== AIM ==
Continue the article below on the song "Bad Feeling (Oompa Loompa)", starting after its final sentence.

== DOCUMENT SEGMENT ==
* * * *
Single by Jagwar Twin
- Released: December 15, 2023
- Genre: Alternative rock; reggae; alternative hip hop;
- Length: 2:13
- Label: Big Loud Rock; Warner Chappell Music;
- Songwriters: Roy English; Ryan Daly; Sean Van Vleet; Leslie Bricusse; Anthony Newley;
- Producers: Ryan Daly; Roy English;

Jagwar Twin singles chronology
| "Life Is Good" (2023) | "Bad Feeling (Oompa Loompa)" (2023) |  |

Music video
- "Bad Feeling (Oompa Loompa)" on YouTube

= Bad Feeling (Oompa Loompa) =

"Bad Feeling (Oompa Loompa)" is a 2023 alternative rock song released by Jagwar Twin (Roy English) under the Big Loud Rock label. The song utilizes the lyrics and melody from the refrain of the Oompa Loompa songs in the 1971 film Willy Wonka & the Chocolate Factory. It was produced by Ryan Daly and Roy English, and written by English, Daly, and Sean Van Vleet, with credit to the original composers of the 1971 work.
* * * *
== EXTRACTED DATA ==

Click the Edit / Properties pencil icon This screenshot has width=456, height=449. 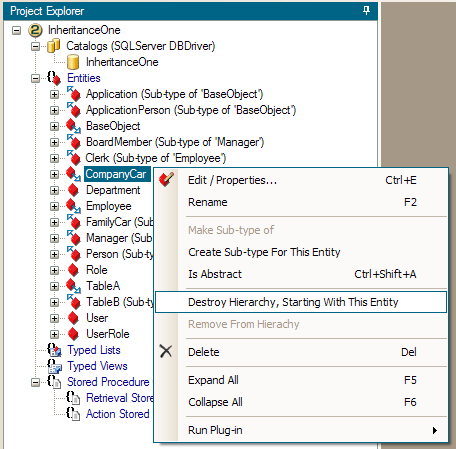coord(166,179)
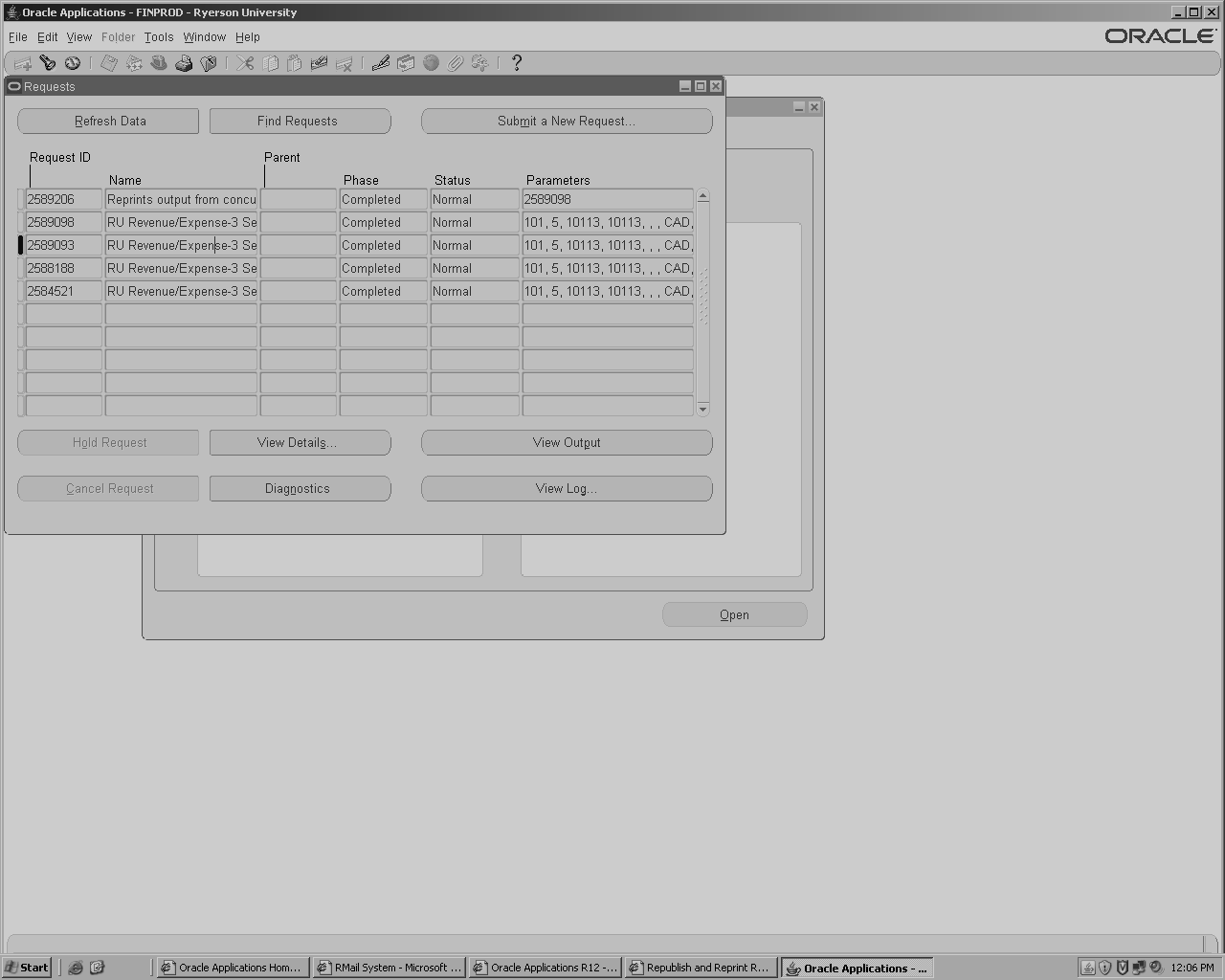Click the Attachments paperclip toolbar icon

456,63
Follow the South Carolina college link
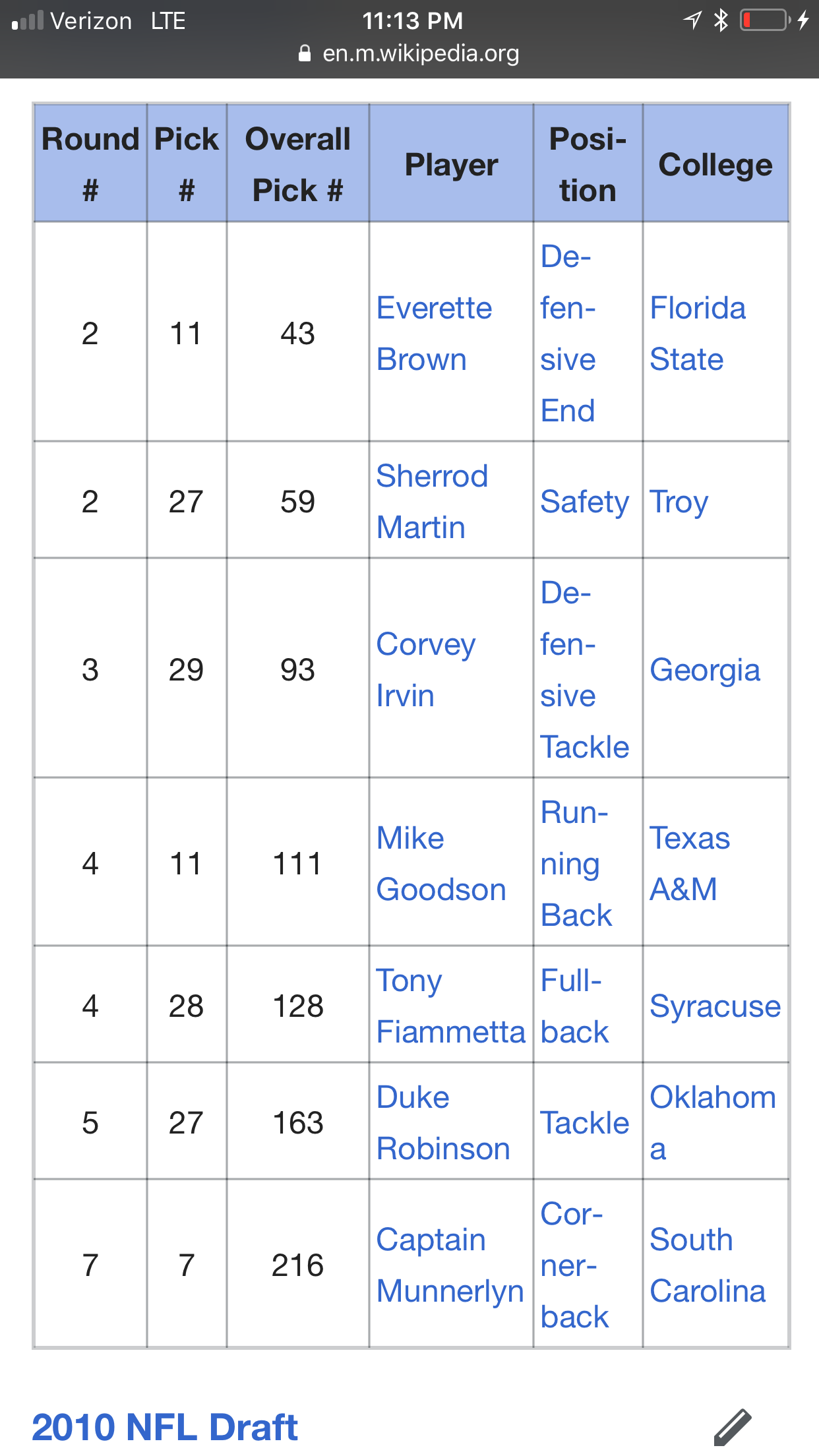Image resolution: width=819 pixels, height=1456 pixels. [708, 1265]
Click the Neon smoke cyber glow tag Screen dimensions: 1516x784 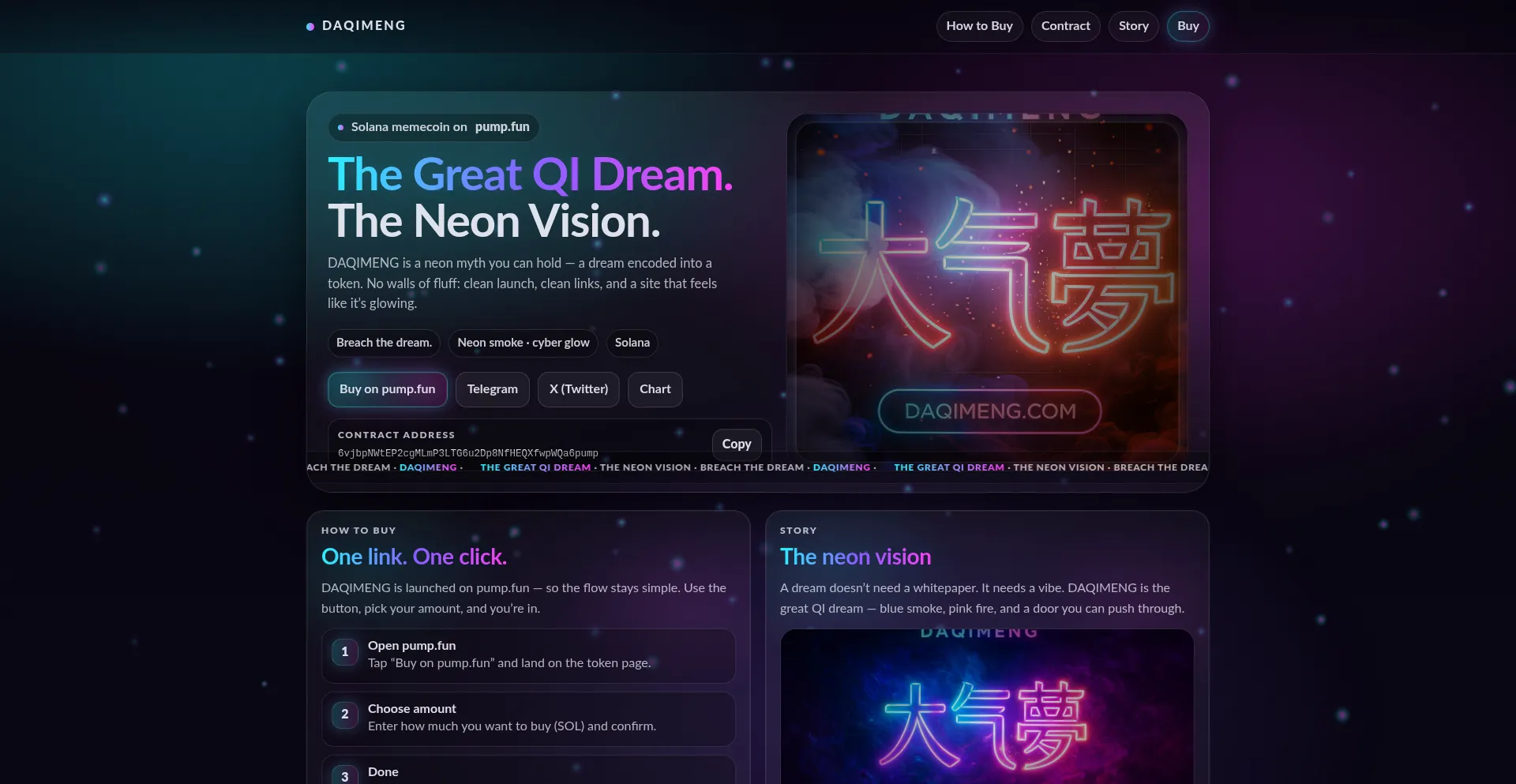click(523, 343)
* * * *
== RESPONSE BELOW ==
Although unaffiliated with the 2023 film Wonka, the song was purposely released on December 15, 2023, to coincide with that film's release in the United States. In a statement about the song, Twin referred to it as "a chocolate covered reminder to trust your gut". The song was described by journalist Amanda McArthur as containing "spooky sounds, akin to a distorted lullaby" as well as a "pulsing beat and haunting whistles".

As of January 25, 2024, the song has peaked at number 24 on the Hot Alternative Songs and number 36 on the Hot Rock & Alternative Songs record charts published by Billboard.

==Charts==

Chart performance for "Bad Feeling (Oompa Loompa)"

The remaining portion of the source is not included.